Bill to bolster gun background checks gains enough support to break filibuster

Bill to bolster gun background checks gains enough support to break filibuster

A bill to bolster the national background check system used for gun purchases crossed a critical milestone this week, getting enough support to break a filibuster and pass the Senate. 

Senate Majority Whip John CornynJohn CornynLawmakers feel pressure on guns Kasich’s campaign website tones down gun language after Florida shooting Murphy: Trump’s support for background check bill shows gun politics ‘shifting rapidly’ MORE's (R-Texas) office noted on Friday that the legislation picked up six more co-sponsors, bringing the total number of supporters to 62. 
The boost in support puts it just over the 60 votes needed to break a filibuster, a key procedural hurdle, and gives it enough support to potentially be passed by the Senate. 
Sens. Jeff MerkleyJeffrey (Jeff) Alan MerkleyGrassley, Dems step up battle over judicial nominees 2020 Dem contenders travel to key primary states Mulvaney remarks on Trump budget plan spark confusion MORE (D-Ore.), Tim KaineTimothy (Tim) Michael KaineSave lives, restore congressional respect by strengthening opioids’ seizure Overnight Finance: Lawmakers, Treasury look to close tax law loopholes | Trump says he backs gas tax hike | Markets rise despite higher inflation | Fannie Mae asks for .7B Bipartisan Senate group says they have immigration deal MORE (D-Va.), Kirsten GillibrandKirsten Elizabeth GillibrandAmerican women will decide who wins and loses in 2018 elections Dems ponder gender politics of 2020 nominee Calls mount from Dems to give platform to Trump accusers  MORE (D-N.Y.), Deb FischerDebra (Deb) Strobel FischerSenate Republicans call on Trump to preserve NAFTA US trade deficit rises on record imports from China Flake, GOP senators to meet with Trump on trade MORE (R-Neb.), Thad CochranWilliam (Thad) Thad CochranOvernight Finance: Breaking down Trump's budget | White House finally releases infrastructure plan | Why it faces a tough road ahead | GOP, Dems feud over tax-cut aftermath | Markets rebound McConnell tees up budget deal McConnell urging Mississippi gov to appoint himself if Cochran resigns: report MORE (R-Miss.) and John BoozmanJohn Nichols BoozmanSenate Republicans call on Trump to preserve NAFTA Dems go on the attack during EPA chief's hearing Bipartisan group of senators ask Trump to fund broadband in infrastructure plan MORE (R-Ark.) are the latest senators to formally sign onto the Fix NICS (National Instant Background Check System) Act. 

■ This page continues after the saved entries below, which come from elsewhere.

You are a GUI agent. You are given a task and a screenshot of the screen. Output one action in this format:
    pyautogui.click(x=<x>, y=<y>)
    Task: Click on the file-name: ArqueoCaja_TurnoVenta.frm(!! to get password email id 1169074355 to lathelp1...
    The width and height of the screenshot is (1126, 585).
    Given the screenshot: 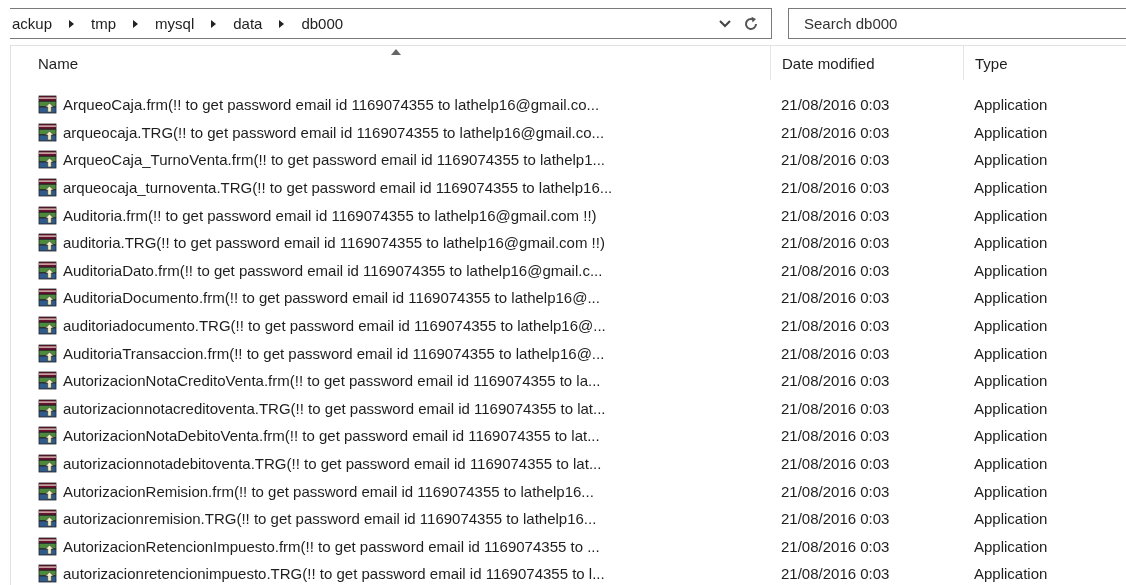 What is the action you would take?
    pyautogui.click(x=334, y=160)
    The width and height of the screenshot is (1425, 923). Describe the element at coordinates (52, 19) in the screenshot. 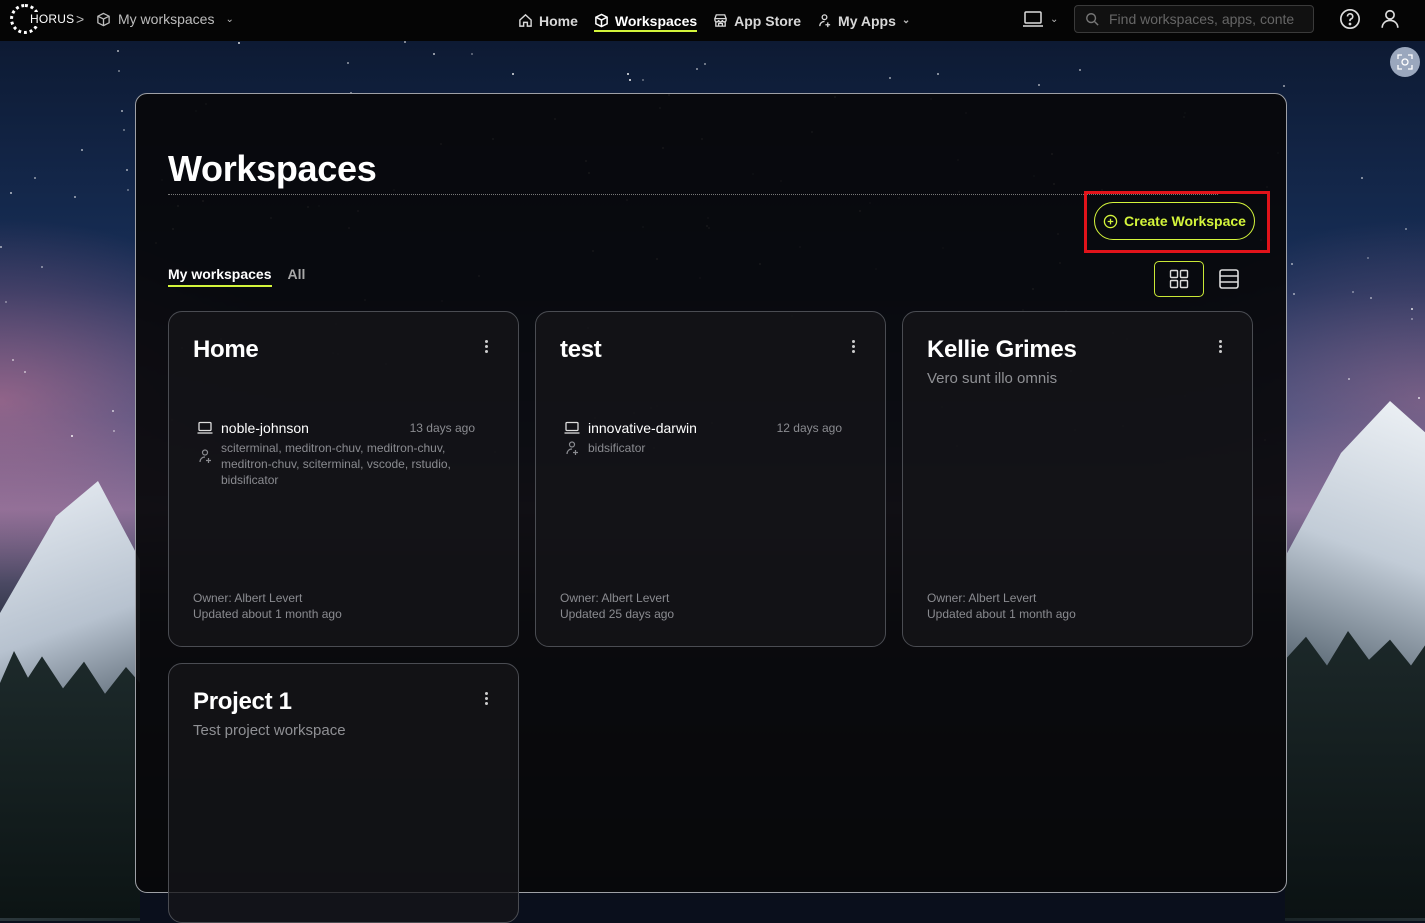

I see `logo-text: HORUS` at that location.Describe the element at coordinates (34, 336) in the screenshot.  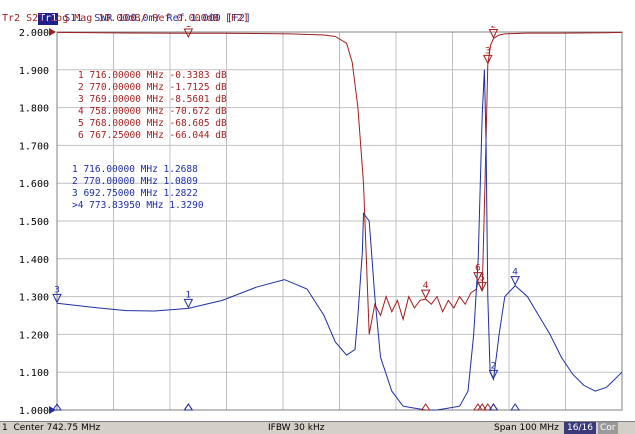
I see `y-axis-tick-label: 1.200` at that location.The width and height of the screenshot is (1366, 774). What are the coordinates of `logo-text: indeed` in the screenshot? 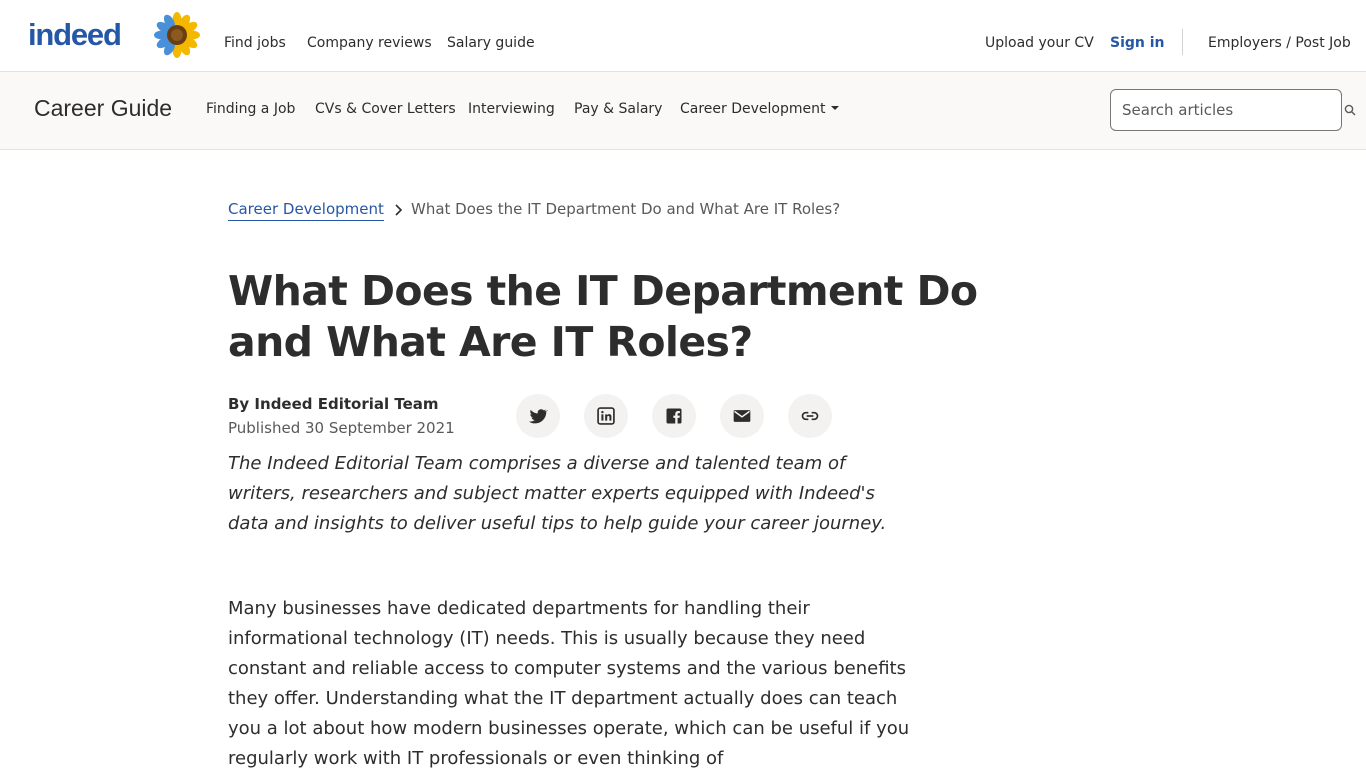 It's located at (75, 34). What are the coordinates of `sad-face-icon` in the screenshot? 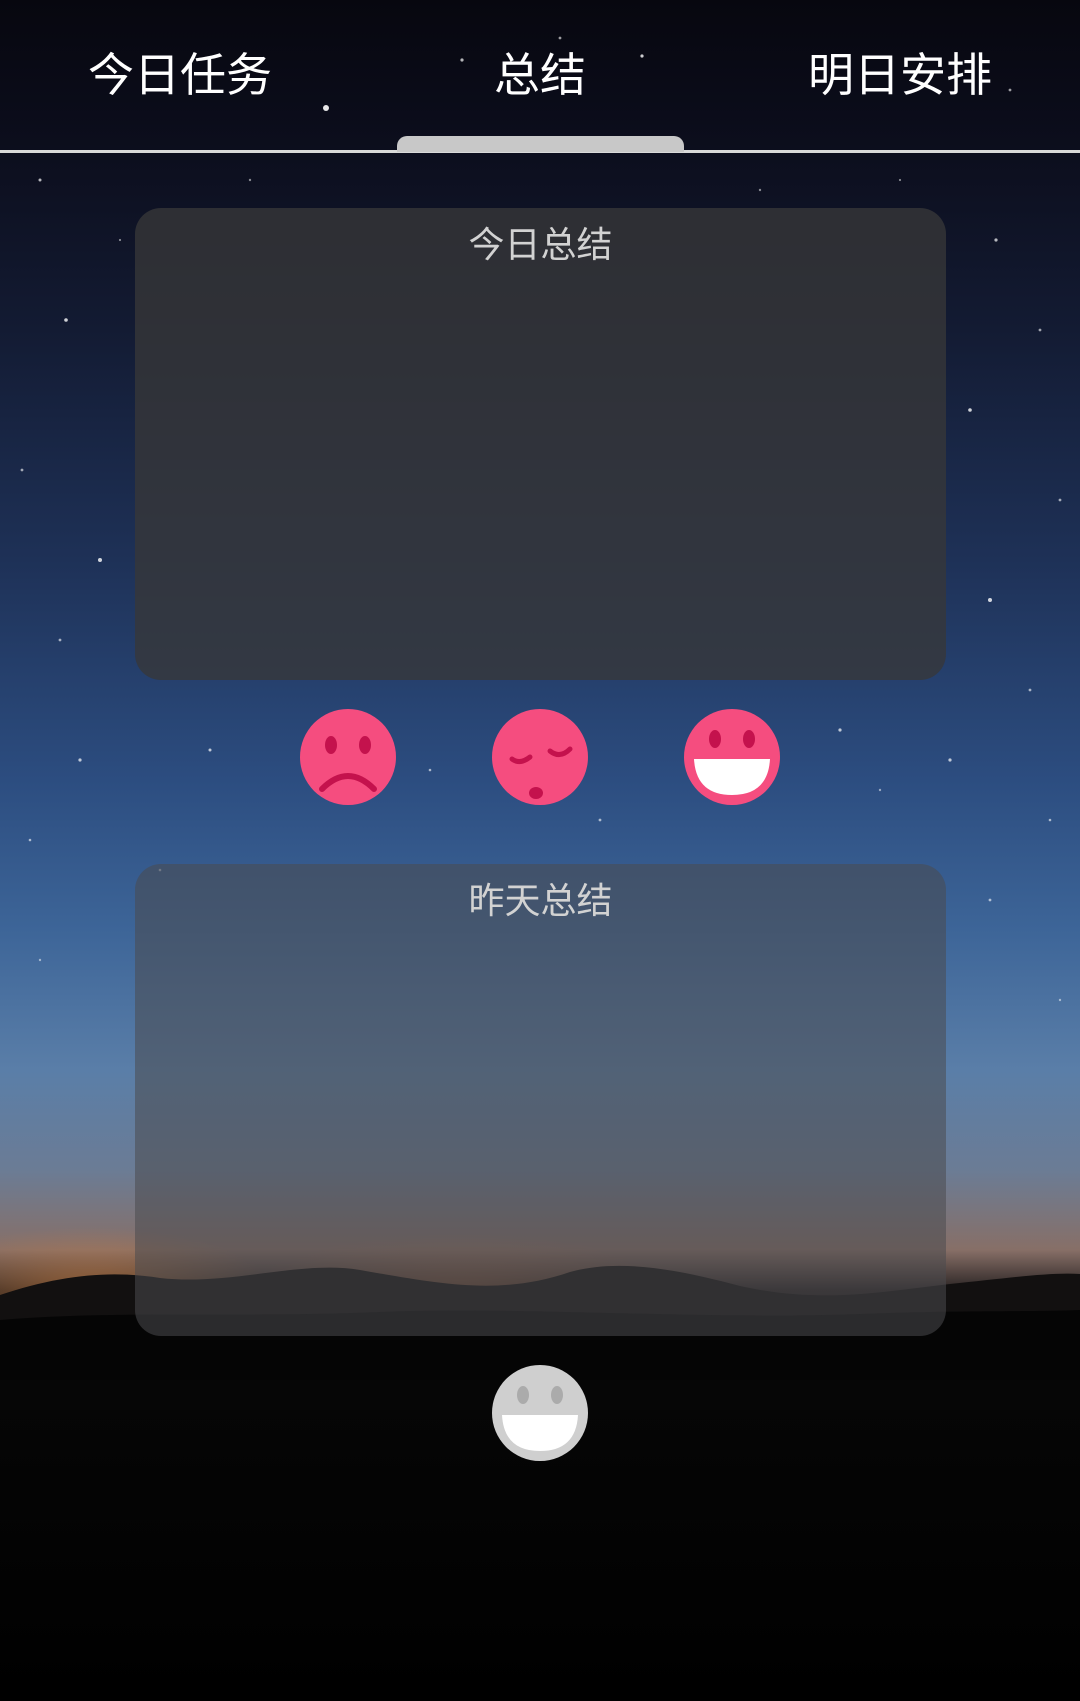 It's located at (348, 757).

The legislation reinforces existing laws by ensuring that authorities report criminal records to the system and penalizing agencies that don't. 

The effort has been championed after multiple mass shootings where the alleged gunmen were able to purchase firearms despite past charges or warnings about their behavior.

Cornyn hinted on Thursday morning that he was close to securing 60 votes for the legislation, which he introduced late last year with Sen. Chris MurphyChristopher (Chris) Scott MurphyLawmakers feel pressure on guns Trump to take steps to ban bump stocks Kasich’s campaign website tones down gun language after Florida shooting MORE (D-Conn.). 

“I can't tell you how disappointed I am that the United States Senate has done nothing, nothing, to prevent [mass shootings] from happening in the future. We're close to 60 bipartisan co-sponsors," he said from the Senate floor.

Despite having more than 60 votes, it remains unclear when, or if, it will be brought up for a vote. 
A scheduling update from Senate Majority Leader Mitch McConnellAddison (Mitch) Mitchell McConnellLawmakers feel pressure on guns Bipartisan group of House lawmakers urge action on Export-Import Bank nominees Curbelo Dem rival lashes out over immigration failure MORE (R-Ky.) that outlined what else the chamber will tackle before a two-week recess expected to start on March 23 did not mention the background check legislation. 
The gun control debate has largely stalled in the Senate after the Parkland, Fla., high school shooting, where 17 people were killed. 
Republicans have signaled they want to pass the Fix NICS Act by unanimous consent — allowing it to skip over a formal vote and potentially days of floor time. 
But the bill has run into a stumbling block amid a slate of GOP senators who say they have "due process" concerns. 
Democrats, while supportive of the legislation, have also said they believe it is too narrow of a response.